A fair comparison considers total cost of ownership. A permissioned network with five participants might cost $200,000 per year in combined infrastructure and personnel across all parties. Anchoring the same volume of transactions to Ethereum via a layer-2 rollup might cost $10,000 to $30,000 per year in gas fees, but each participant still needs engineers who understand the technology, so personnel costs are comparable.
Layer-2 Changes the Math
The emergence of layer-2 solutions has significantly altered the public chain cost equation. Rollups, both optimistic (Arbitrum, Optimism) and zero-knowledge (zkSync, StarkNet), batch hundreds or thousands of transactions into a single on-chain proof. The gas cost is amortized across all transactions in the batch.
On Arbitrum, a typical transaction costs $0.01 to $0.10. On zkSync Era, costs are similar. For enterprise use cases with moderate transaction volumes, supply chain events, audit entries, credential verifications, these costs are negligible. A system processing 10,000 transactions per day on a layer-2 would cost roughly $100 to $1,000 per day in fees, which is competitive with permissioned infrastructure once you factor in operational savings.
Dedicated layer-2 chains, sometimes called app-chains or app-specific rollups, take this further. Platforms like Caldera or Conduit let enterprises deploy their own rollup chain with dedicated block space and predictable costs. You get the isolation and performance of a private network with the security guarantees of public chain settlement. Costs are typically $3,000 to $10,000 per month for the rollup infrastructure plus base-layer settlement fees.
Hidden Costs That Vendor Pitches Skip
Both models have costs that do not appear in simple comparison tables.
For permissioned networks: governance overhead. Coordinating software upgrades, handling disputes, managing membership changes, and maintaining consensus on data standards all require human time. In mature consortiums, governance meetings consume significant executive attention. This cost does not show up on an infrastructure bill, but it is very real.
For public networks: key management and wallet infrastructure. Enterprises need hardware security modules, multisig wallets, key rotation procedures, and disaster recovery for private keys. Losing a private key on a public chain can mean losing access to assets or contracts permanently. The infrastructure and processes around key management represent a cost category that does not exist in traditional enterprise IT.

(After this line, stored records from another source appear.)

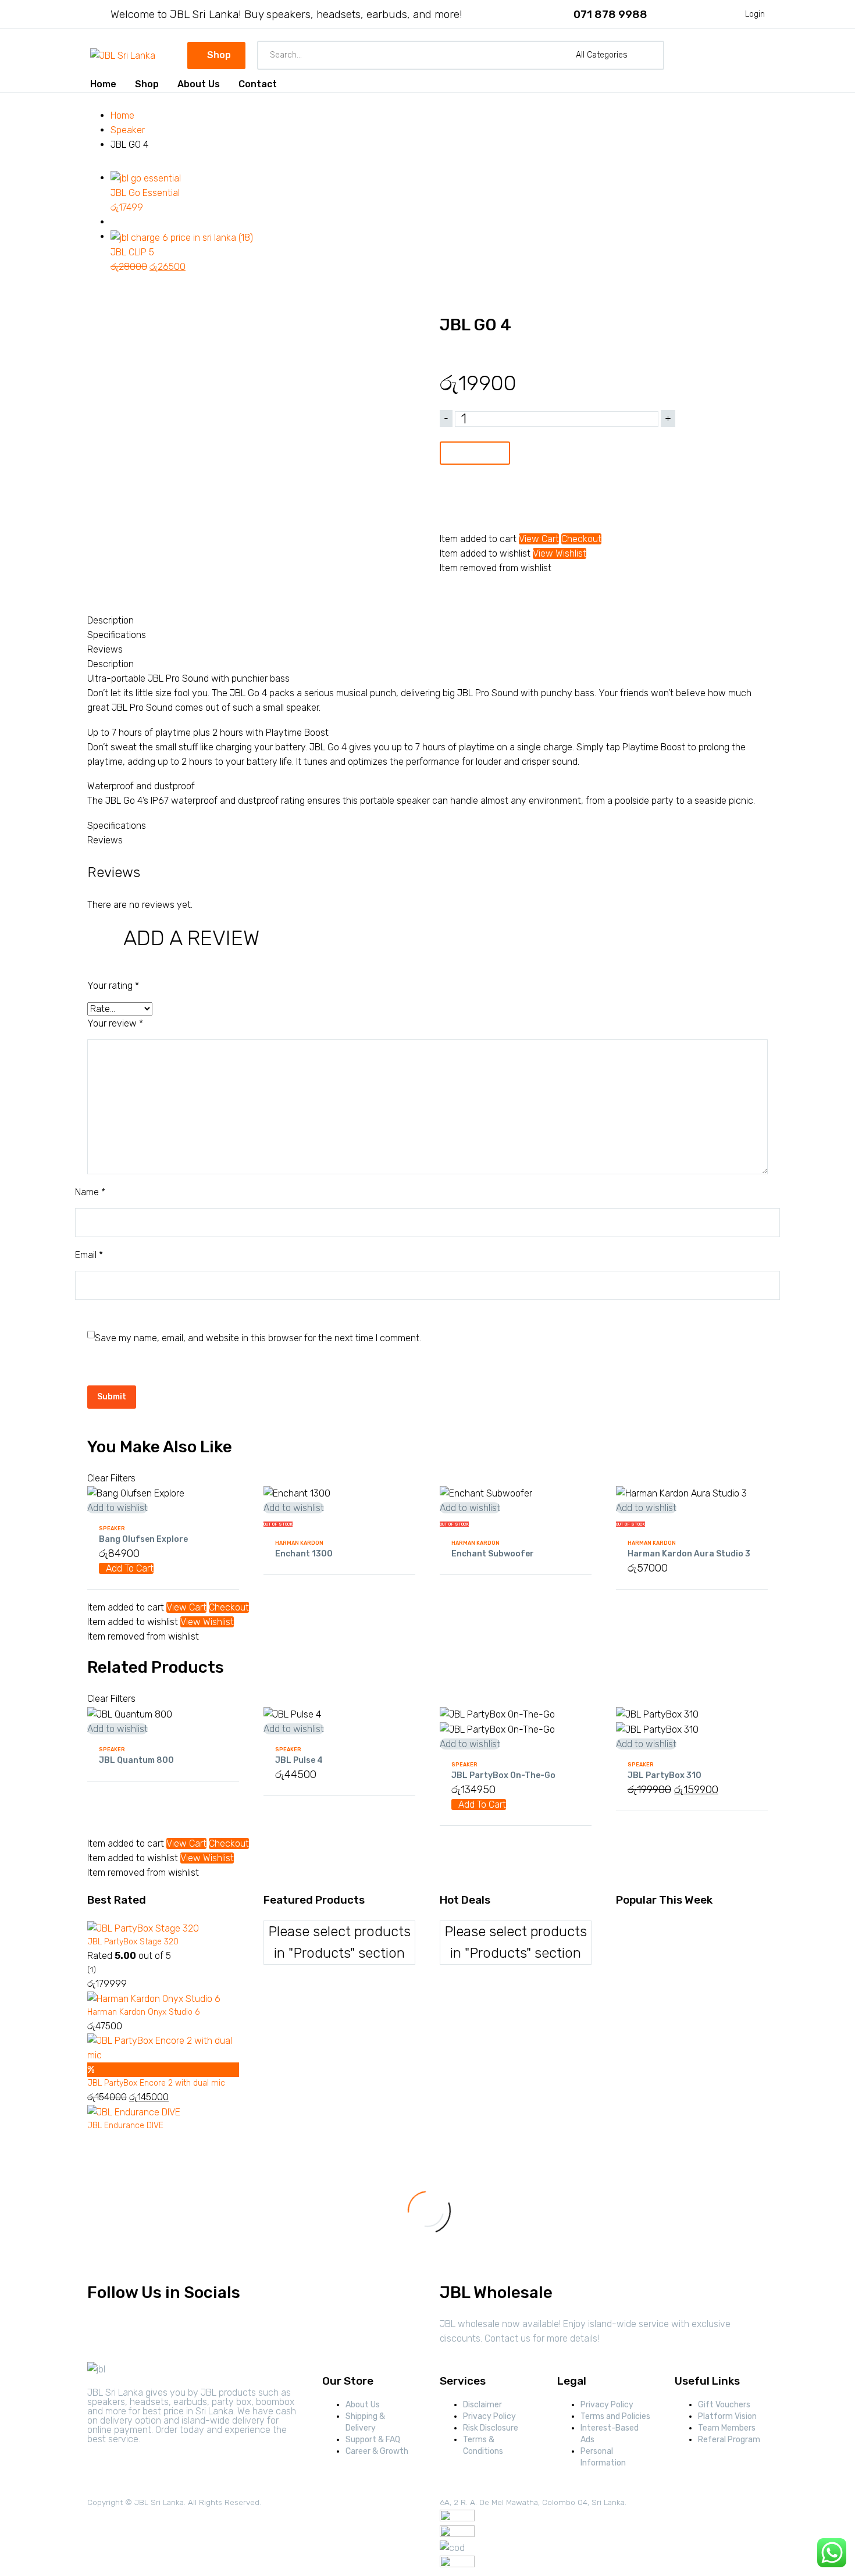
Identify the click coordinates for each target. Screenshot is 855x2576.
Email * (89, 1254)
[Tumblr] (499, 591)
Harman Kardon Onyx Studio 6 (143, 2012)
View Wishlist (559, 553)
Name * (90, 1192)
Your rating (113, 985)
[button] (650, 55)
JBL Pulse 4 (299, 1760)
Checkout (581, 538)
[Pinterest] (482, 591)
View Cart (539, 538)
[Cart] (758, 55)
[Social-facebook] (101, 2331)
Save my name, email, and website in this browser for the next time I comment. (258, 1338)
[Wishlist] (735, 55)
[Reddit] (534, 591)
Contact (257, 84)
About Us (198, 84)
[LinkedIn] (517, 591)
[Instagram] (133, 2331)
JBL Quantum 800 (136, 1760)
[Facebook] (447, 591)
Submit (111, 1397)
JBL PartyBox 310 (664, 1775)
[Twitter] (464, 591)
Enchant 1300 (304, 1554)
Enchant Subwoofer (492, 1554)
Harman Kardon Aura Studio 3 (689, 1554)
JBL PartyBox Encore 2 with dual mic (156, 2083)
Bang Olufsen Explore (143, 1539)
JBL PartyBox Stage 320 (133, 1942)
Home (103, 84)
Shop (147, 84)
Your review (115, 1023)
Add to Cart (475, 453)
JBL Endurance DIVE (125, 2125)
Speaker (128, 130)
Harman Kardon (299, 1543)
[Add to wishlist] (451, 505)
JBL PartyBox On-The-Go (503, 1775)
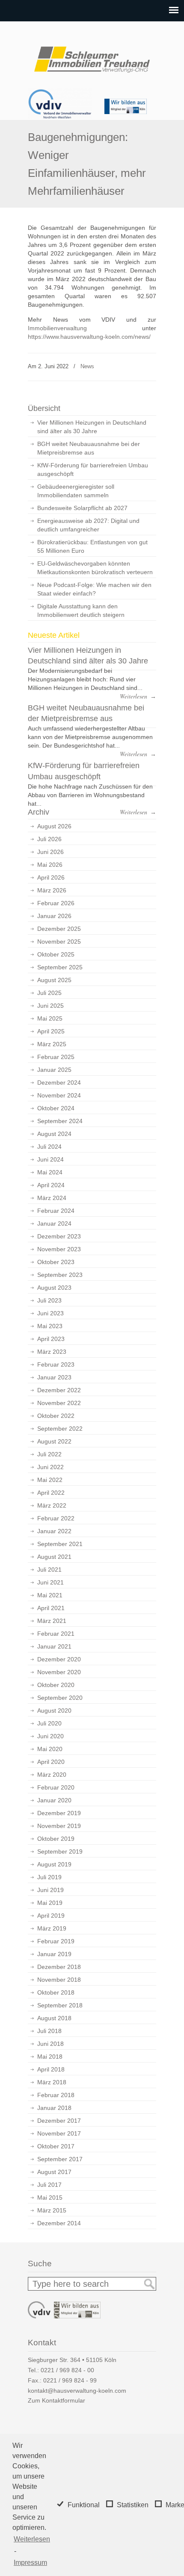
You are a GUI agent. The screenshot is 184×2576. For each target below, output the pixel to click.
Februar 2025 (55, 1056)
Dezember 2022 (59, 1390)
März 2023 (51, 1351)
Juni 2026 (50, 851)
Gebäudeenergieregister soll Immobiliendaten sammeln (75, 491)
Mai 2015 (49, 2197)
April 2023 (51, 1338)
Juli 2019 (49, 1877)
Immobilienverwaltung (57, 328)
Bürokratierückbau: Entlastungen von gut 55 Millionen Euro (92, 546)
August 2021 (54, 1556)
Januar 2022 (54, 1531)
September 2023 (60, 1274)
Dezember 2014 (59, 2223)
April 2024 (51, 1185)
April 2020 (51, 1761)
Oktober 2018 (55, 1992)
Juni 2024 (50, 1159)
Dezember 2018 (59, 1966)
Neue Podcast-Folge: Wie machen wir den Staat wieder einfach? (94, 589)
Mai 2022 (49, 1479)
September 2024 (60, 1121)
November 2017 (59, 2133)
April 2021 (51, 1608)
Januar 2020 (54, 1800)
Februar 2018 (55, 2095)
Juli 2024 (49, 1146)
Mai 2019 (49, 1902)
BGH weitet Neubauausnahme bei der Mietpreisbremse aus (88, 448)
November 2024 (59, 1095)
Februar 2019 (55, 1941)
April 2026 (51, 877)
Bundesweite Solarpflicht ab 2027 (82, 508)
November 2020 (59, 1672)
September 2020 (60, 1697)
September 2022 (60, 1428)
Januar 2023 (54, 1377)
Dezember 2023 (59, 1236)
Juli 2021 (49, 1569)
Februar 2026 (55, 903)
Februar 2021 (55, 1633)
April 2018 (51, 2069)
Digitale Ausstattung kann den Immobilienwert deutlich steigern (81, 610)
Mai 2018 (49, 2056)
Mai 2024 (49, 1172)
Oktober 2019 (55, 1838)
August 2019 (54, 1864)
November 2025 (59, 941)
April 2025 (51, 1031)
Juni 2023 (50, 1313)
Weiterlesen (32, 2539)
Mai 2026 (49, 864)
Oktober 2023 (55, 1262)
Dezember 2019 (59, 1813)
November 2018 (59, 1979)
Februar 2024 (55, 1210)
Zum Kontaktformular (56, 2400)
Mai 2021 (49, 1595)
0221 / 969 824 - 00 (67, 2370)
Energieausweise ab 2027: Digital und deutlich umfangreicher (88, 525)
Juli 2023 (49, 1300)
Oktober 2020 (55, 1684)
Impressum (30, 2562)
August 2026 (54, 826)
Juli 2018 (49, 2030)
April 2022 (51, 1492)
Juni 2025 (50, 1005)
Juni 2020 (50, 1736)
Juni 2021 (50, 1582)
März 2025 (51, 1044)
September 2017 (60, 2159)
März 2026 (51, 890)
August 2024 (54, 1133)
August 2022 (54, 1441)
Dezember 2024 (59, 1082)
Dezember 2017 (59, 2120)
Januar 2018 (54, 2107)
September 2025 (60, 967)
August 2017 (54, 2171)
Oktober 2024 (55, 1108)
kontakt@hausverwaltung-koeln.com (77, 2390)
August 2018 (54, 2018)
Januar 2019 (54, 1954)
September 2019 (60, 1851)
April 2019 (51, 1915)
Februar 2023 (55, 1364)
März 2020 (51, 1774)
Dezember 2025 (59, 928)
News (87, 366)
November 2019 (59, 1825)
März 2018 (51, 2082)
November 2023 (59, 1249)
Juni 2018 (50, 2043)
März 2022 (51, 1505)
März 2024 (51, 1197)
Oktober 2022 (55, 1415)
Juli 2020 (49, 1723)
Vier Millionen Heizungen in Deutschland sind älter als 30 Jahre (91, 426)
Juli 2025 (49, 992)
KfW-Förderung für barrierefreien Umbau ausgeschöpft (92, 469)
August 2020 (54, 1710)
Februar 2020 (55, 1787)
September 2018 (60, 2005)
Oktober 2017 (55, 2146)
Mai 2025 (49, 1018)
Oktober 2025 (55, 954)
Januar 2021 (54, 1646)
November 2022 (59, 1402)
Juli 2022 (49, 1454)
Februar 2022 (55, 1518)
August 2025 (54, 980)
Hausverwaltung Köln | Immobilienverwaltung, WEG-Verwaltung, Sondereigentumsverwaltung (92, 56)
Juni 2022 (50, 1467)
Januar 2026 (54, 915)
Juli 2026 (49, 839)
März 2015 (51, 2210)
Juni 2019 (50, 1890)
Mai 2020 (49, 1749)
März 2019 (51, 1928)
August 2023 (54, 1287)
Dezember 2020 (59, 1659)
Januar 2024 (54, 1223)
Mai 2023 (49, 1326)
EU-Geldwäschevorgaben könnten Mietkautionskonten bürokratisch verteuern (95, 567)
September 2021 (60, 1543)
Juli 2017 (49, 2184)
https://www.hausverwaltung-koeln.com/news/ (89, 336)
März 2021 (51, 1620)
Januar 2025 (54, 1069)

For both: smart contract auditing. Before deploying business logic to any blockchain, the code needs to be audited by specialized security firms. Audit costs range from $10,000 for simple contracts to $500,000 or more for complex DeFi protocols. This is a recurring cost, every significant code change requires a re-audit.
Choosing Based on Economics
The economic decision framework is straightforward once you strip away the ideology. If your transaction volumes are high and cost predictability is critical, permissioned or dedicated layer-2 chains make sense. If your transaction volumes are low to moderate and you want to avoid operating infrastructure, layer-2 public chains are increasingly competitive. If you need the absolute strongest security guarantees and censorship resistance, Ethereum’s base layer is unmatched but expensive.
Most enterprise deployments end up somewhere in the middle, running business logic on a permissioned or layer-2 chain and anchoring critical proofs to a public chain. That hybrid model optimizes for cost, performance, and trust simultaneously. The projects that get into trouble are the ones that make the cost decision based on ideology rather than arithmetic.